Synopsis: A rebellious teenager with a troubled past gets a chance at a fresh start when he moves to a brand new town with his parents. However, on his very first day of school, he is quickly tormented by a gang of juvenile delinquents. His honor is at stake and the only way he feels he can defend it is by participating in a deadly "chickie run."
Movie Review: Rebel Without a Cause (1955)
A review of the 1955 dramatic movie starring James Dean and Natalie Wood.
I ended up picking this film for our family movie night because it was something a little different from what we normally watch and I figured my oldest daughter would enjoy it. This was the first time I've seen this movie in a while and, after watching it again, I found it was as enjoyable as I remember it.
I think the thing I liked about this movie is the way it was so easy to share in Jim's (Dean) frustration. His mom was always forcing them to move, making him the chronic new kid at school. His dad wouldn't stand up to his mom despite the fact she needed someone to do that and, when he wanted to do the right thing, such as telling the cops what caused the fatal accident, everyone from his classmates to his parents are against it.
The most intriguing character in this, however, had to be Plato (Mineo).

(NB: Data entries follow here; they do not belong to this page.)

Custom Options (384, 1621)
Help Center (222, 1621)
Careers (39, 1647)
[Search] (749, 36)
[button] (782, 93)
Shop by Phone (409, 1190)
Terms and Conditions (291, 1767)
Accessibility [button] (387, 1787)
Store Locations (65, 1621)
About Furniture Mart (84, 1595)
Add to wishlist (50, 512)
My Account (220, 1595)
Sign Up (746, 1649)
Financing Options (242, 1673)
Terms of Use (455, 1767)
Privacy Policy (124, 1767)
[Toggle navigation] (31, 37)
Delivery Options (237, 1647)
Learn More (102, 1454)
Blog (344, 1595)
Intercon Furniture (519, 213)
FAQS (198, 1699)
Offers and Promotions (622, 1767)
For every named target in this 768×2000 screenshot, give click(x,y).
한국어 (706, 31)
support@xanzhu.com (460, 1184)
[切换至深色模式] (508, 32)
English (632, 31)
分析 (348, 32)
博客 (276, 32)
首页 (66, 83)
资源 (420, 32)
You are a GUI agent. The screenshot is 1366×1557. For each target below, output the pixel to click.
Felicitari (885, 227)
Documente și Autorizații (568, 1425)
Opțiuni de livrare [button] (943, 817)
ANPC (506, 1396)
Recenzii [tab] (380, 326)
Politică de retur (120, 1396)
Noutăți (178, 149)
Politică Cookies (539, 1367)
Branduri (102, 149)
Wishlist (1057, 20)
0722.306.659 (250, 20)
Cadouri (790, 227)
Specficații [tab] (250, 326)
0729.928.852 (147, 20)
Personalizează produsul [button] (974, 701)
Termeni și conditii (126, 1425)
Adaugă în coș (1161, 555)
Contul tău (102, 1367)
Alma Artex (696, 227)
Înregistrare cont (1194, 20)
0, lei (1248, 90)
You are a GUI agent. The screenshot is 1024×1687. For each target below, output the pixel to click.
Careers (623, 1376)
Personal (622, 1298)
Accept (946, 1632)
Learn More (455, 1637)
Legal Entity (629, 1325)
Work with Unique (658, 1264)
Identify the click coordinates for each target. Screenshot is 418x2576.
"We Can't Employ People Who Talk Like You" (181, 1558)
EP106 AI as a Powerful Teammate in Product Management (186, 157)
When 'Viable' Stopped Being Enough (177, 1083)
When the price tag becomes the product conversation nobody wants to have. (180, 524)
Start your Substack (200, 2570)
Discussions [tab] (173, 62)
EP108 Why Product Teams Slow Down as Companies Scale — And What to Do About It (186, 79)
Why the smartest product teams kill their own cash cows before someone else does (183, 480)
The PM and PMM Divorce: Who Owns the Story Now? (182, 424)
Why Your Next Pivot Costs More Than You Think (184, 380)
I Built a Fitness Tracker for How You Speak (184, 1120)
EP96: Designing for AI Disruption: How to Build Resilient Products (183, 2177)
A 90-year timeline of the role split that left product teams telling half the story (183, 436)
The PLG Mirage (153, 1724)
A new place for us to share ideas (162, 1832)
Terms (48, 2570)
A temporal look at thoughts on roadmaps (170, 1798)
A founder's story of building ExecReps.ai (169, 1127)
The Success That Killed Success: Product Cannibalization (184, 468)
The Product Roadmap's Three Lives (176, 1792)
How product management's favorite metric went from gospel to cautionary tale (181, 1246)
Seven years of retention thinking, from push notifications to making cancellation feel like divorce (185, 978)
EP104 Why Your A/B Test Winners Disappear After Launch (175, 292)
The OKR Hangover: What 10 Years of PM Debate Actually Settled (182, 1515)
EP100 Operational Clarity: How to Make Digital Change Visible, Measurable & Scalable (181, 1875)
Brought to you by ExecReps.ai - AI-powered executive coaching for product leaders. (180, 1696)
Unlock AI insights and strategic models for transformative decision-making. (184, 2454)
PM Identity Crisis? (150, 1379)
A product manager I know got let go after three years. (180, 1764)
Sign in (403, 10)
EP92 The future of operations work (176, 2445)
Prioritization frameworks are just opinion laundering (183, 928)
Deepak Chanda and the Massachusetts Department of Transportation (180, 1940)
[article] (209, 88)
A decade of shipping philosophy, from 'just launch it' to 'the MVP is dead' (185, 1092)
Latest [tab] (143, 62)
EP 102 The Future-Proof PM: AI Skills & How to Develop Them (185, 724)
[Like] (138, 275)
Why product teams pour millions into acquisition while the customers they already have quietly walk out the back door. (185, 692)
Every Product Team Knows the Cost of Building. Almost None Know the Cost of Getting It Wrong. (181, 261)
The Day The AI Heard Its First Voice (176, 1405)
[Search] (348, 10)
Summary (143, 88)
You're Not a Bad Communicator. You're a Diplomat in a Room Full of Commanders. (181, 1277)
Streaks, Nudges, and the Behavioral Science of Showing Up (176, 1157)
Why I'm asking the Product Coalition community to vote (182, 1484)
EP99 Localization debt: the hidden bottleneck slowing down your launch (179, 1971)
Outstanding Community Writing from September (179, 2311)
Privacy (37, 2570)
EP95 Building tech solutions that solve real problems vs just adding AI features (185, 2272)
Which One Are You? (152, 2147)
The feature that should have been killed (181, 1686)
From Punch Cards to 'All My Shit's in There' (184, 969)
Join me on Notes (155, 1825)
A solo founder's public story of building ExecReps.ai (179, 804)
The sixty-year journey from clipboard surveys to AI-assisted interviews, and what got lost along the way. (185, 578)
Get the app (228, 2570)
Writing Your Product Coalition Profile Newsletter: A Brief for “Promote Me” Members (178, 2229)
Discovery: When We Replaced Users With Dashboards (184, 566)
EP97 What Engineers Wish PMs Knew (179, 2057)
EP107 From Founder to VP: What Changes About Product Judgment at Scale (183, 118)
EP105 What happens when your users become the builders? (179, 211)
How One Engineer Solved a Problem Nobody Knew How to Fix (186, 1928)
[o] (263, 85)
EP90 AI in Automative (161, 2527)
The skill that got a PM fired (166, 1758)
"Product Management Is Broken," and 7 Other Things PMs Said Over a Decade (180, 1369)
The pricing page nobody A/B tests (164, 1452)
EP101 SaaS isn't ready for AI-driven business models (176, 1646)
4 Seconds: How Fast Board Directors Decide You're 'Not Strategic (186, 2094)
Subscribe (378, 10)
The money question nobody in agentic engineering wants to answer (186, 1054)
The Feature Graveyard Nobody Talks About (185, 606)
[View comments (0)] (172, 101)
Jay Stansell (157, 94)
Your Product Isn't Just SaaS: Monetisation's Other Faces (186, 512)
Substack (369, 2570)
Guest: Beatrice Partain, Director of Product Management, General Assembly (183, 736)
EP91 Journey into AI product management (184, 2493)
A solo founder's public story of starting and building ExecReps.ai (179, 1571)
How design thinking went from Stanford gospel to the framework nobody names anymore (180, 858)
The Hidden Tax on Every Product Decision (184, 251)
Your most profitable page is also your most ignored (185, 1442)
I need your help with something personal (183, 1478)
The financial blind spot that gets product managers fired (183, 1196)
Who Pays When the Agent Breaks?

When he was first introduced, it was obvious he was a troubled kid and potentially a future serial killer. And, while I wasn't sure what to think of him at first, as we learned more about him and how his parents pretty much abandoned him, he became a much more sympathetic character than I thought he would.
The movie also had quite a bit more suspense in it than I thought it would, especially when Plato started using his gun and then sought refuge in the planetarium. I wasn't sure how that situation was going to end. But, I figure it wasn't going to be a happy ending.
Overall, I thought Natalie Wood did a great job as Dean's love interest Judy. It was a complex role because she had to be sexy while, at the same time, be as troubled as the other kids in the movie, especially when it came to her own daddy issues (what kind of father doesn't want his daughter to tell him she loves him?).
My biggest complaint about this film, however, is how quickly she moves on from her now-deceased boyfriend (Corey Allen) to become romantically involved with Dean. From what I can tell, she loved her boyfriend. And, while I could probably see her moving on relatively quickly after a few days of grief, having her practically forget him just hours after he died did seem to be a bit on the cold side, even in a drama like this one.
There does seem to be a lack of emotion toward the boy that gets killed early on in the film. However, despite that, I do think this is a great movie and, after watching it, it's easy to understand why it is considered a classic. If you haven't seen this movie, I would recommend taking the time to watch it.